At that time, the department was responding to a total of 1,120 emergency calls per year, averaging three per day. Our members were leaving their regular jobs in order to respond to these emergency calls an average of six hours per day. In fact, we had members working at their regular places of employment until midnight sometimes, making up for the lost office time. Due to these issues, Town Administrator Pam Brenner requested that the Fire Department senior command staff conduct a cost analysis for a program to hire on-call personnel to staff the fire station from 6 a.m. to 4 p.m.

This program was accepted and implemented, and provided great relief for our staff coming in from home or work to answer emergency calls. This program also reduced the overall workload for our members, since the on-call staff at the station handle the first call for service that comes in, fire or ambulance. Most importantly, we reduced our response times from 30 minutes to three to five minutes to any call in Peterborough, which greatly improved the pre-hospital care for injured parties.

This program has expanded to where it is today, with two ambulances staffed from 6 a.m. to 10 p.m. seven days a week, and a third ambulance is back-filled when needed. That is, when two of the ambulances are out on calls, then we call in two members to cover the third ambulance. The overnight shift is staffed with a paramedic in the station and a crew that responds from home. By putting this program in place, it has assisted with staffing retention, but we still only retain one out of every five people that apply to be a firefighter or EMT as it is a time commitment many people find they cannot sustain.

In order for an applicant to apply for a position, they must have their EMT Basic when they come on board and continue to stay licensed during their career. The department will support further advancement in the EMS division. The department also supports new members in attaining fire certifications, if they wish to participate in the suppression division. Members are required to attend a department meeting, fire training and EMS training once a month. Members are also required to work an on-call night shift for emergency medical calls, and are asked to work a transfer shift once a month. Transfers are when we move patients from Monadnock Community Hospital to Catholic Medical Center, for instance. We have been doing these transfers for two years now.

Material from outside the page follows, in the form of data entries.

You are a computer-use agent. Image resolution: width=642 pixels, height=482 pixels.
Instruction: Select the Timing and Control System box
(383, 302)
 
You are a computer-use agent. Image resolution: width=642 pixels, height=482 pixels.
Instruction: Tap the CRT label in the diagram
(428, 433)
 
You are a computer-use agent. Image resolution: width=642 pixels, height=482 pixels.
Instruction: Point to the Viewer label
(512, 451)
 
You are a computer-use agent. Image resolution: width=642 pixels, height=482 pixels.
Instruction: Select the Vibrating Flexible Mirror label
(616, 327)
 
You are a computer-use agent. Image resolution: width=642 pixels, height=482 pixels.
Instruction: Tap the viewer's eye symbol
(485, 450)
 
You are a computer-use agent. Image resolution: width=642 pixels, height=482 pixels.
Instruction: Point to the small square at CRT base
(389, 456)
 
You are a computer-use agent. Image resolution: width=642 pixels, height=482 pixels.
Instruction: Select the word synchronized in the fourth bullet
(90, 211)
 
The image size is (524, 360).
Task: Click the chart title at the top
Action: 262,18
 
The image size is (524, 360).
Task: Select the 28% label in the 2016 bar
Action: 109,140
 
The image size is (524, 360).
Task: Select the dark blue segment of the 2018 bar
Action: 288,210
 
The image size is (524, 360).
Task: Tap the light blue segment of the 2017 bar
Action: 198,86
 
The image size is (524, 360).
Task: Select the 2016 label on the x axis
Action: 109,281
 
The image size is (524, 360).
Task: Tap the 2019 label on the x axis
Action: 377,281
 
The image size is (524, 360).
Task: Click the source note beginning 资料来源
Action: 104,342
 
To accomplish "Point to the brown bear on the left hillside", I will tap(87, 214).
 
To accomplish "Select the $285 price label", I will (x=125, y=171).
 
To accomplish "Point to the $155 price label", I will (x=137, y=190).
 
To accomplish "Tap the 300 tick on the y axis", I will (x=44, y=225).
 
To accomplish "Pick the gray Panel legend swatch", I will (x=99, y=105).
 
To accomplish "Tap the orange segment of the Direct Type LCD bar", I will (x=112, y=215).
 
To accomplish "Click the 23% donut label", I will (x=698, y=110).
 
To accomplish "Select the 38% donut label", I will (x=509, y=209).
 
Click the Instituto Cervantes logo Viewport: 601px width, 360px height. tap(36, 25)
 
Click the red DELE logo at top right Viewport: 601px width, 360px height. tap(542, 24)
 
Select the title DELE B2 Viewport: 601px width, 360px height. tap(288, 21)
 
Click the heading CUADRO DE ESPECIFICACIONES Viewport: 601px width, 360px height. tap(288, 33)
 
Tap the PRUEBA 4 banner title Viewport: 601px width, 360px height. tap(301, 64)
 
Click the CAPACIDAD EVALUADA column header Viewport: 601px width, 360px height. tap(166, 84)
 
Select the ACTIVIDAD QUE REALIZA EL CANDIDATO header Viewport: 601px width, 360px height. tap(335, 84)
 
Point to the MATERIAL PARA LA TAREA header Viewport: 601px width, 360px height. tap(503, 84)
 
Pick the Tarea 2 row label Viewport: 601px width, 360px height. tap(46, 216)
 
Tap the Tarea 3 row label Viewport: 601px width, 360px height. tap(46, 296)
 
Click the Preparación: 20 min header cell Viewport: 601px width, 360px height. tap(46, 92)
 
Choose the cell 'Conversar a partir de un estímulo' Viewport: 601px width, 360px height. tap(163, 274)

Sixty-five of our members are certified EMS providers to some level of licensing and 45 of our members are fire certified. Last year, Peterborough responded to 2,576 emergency calls — more than double the number from 2004 — and 8,145 non-emergency responses, or 29 activities per day. Peterborough Fire is second in the mutual aid system, next to Keene, in number of responses.

Joseph P. Lenox III has been in the fire service for 42 years. He retired from Concord, Mass., as chief and has been serving in Peterborough for nine years as chief. He holds chief fire officer credentials from the University of Massachusetts and the Massachusetts Department of Fire Services.